Nesse contexto, elucida-se que o Supremo Tribunal Federal no Agravo em Recurso Extraordinário 843.989, relatado pelo Min. Alexandre de Moraes, reconheceu a repercussão geral da matéria constitucional, para definir eventual (IR)RETROATIVIDADE das disposições da Lei 14.230/2021, em especial, em relação: (I) a necessidade da presença do elemento subjetivo – dolo – para a configuração do ato de improbidade administrativa, inclusive no art. 10 da LIA; e (II) a aplicação dos novos prazos de prescrição geral e intercorrente (Tema 1199).
Isto posto, data vênia, todos os posicionamentos e discussões já dirimidos sobre a matéria, elucida-se o posicionamento do ministro relator, que na última sessão de julgamento realizada no dia 04/08/2022, proferiu seu voto entendendo que: “1) É necessário a comprovação de responsabilidade subjetiva para a tipificação dos atos de improbidade administrativa, exigindo-se – nos artigos 9º, 10 e 11 da LIA – a presença do elemento subjetivo – DOLO; 2) A norma benéfica da Lei 14.230/2021 – revogação da modalidade culposa do ato de improbidade administrativa -, é IRRETROATIVA, em virtude do artigo 5º, inciso XXXVI, da Constituição Federal, não tendo incidência em relação à eficácia da coisa julgada; nem tampouco durante o processo de execução das penas e seus incidentes; 3) Aplicam-se os princípios da não ultra-atividade e tempus regit actum aos atos de improbidade administrativa culposos praticados na vigência do texto anterior da lei; 4) O novo regime prescricional previsto na Lei 14.230/2021 é IRRETROATIVO, em respeito ao ato jurídico perfeito e em observância aos princípios da segurança jurídica, do acesso à Justiça e da proteção da confiança, garantindo-se a plena eficácia dos atos praticados validamente antes da alteração legislativa”.
Abrindo divergência, o Min.

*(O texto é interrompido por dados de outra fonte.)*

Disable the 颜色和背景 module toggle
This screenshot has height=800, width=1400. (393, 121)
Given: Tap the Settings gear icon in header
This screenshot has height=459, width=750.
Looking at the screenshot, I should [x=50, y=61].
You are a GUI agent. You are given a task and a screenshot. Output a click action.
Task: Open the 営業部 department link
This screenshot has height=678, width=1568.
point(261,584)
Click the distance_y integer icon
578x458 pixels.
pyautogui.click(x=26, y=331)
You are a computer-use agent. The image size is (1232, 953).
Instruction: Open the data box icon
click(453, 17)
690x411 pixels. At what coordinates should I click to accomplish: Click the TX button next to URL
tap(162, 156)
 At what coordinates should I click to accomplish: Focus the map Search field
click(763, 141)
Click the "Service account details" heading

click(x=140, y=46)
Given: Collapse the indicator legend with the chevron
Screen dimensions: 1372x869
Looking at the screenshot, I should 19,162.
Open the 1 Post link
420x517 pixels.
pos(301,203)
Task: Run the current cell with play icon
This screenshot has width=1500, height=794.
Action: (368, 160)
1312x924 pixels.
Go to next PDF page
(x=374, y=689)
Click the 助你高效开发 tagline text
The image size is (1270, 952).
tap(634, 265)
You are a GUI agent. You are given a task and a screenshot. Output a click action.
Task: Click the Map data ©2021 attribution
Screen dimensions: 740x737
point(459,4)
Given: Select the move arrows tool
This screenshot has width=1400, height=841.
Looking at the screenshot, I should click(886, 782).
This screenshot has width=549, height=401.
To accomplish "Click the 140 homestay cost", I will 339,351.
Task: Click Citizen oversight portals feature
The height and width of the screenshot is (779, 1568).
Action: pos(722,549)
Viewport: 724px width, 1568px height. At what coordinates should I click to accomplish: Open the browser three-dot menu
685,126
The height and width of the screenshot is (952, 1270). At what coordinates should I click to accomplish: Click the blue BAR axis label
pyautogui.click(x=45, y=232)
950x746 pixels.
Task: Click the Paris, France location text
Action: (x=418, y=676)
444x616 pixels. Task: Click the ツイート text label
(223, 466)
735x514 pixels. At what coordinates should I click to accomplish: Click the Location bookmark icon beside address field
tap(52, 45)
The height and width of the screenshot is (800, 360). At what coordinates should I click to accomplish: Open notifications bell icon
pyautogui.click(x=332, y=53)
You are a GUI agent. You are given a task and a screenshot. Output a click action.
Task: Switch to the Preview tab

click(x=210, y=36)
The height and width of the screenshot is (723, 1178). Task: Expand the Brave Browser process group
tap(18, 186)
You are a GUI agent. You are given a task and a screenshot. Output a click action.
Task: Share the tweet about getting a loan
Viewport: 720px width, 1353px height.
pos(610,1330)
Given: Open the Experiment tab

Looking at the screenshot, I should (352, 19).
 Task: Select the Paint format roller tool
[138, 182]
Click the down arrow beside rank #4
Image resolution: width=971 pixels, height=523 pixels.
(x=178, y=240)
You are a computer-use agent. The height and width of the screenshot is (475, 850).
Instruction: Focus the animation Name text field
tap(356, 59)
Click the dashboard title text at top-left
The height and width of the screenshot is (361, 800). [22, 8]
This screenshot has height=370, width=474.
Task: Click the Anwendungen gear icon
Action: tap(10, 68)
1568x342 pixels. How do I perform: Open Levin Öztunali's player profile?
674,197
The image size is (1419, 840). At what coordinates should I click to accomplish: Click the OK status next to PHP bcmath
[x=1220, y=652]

André Mendonça entendeu de modo diverso, destacando que “como a distinção entre atos intencionais e não intencionais para a imputação de responsabilização jurídica é oriunda do direito penal, não é possível afastar a aplicação do princípio da retroatividade da lei mais benéfica, inclusive, para as decisões definitivas. Contudo, a aplicação do princípio valeria apenas para os casos de responsabilização exclusivamente por ato não intencional (culposo) e desde que o sentenciado ajuíze uma ação rescisória”.
Frente aos posicionamentos explanados, sendo a retroatividade da lei mais benéfica um princípio ínsito ao Direito Sancionador — e com assento constitucional, confirmado no art. 1º, § 4º da novatio legis in mellius — não há (ou pelo menos não deveria haver) margem para dúvida quanto a retroatividade da Lei 8.429/92 em face das alterações promovidas pela Lei 14.230/21, pois o ponto de partida sobre a discussão acerca da retroatividade da Lei de Improbidade Administrativa deve se dar a partir do princípio de que a lei mais benéfica retroage para beneficiar o réu.
Isto posto, registra-se que o julgamento do (ARE) 843989, com repercussão geral (Tema 1.199), deve ser retomado nas próximas semanas, com os votos dos demais ministros. Contudo, valendo-se dos votos proferidos até o momento espera-se que a discussão no campo da moralidade não supere a discussão do Direito em si.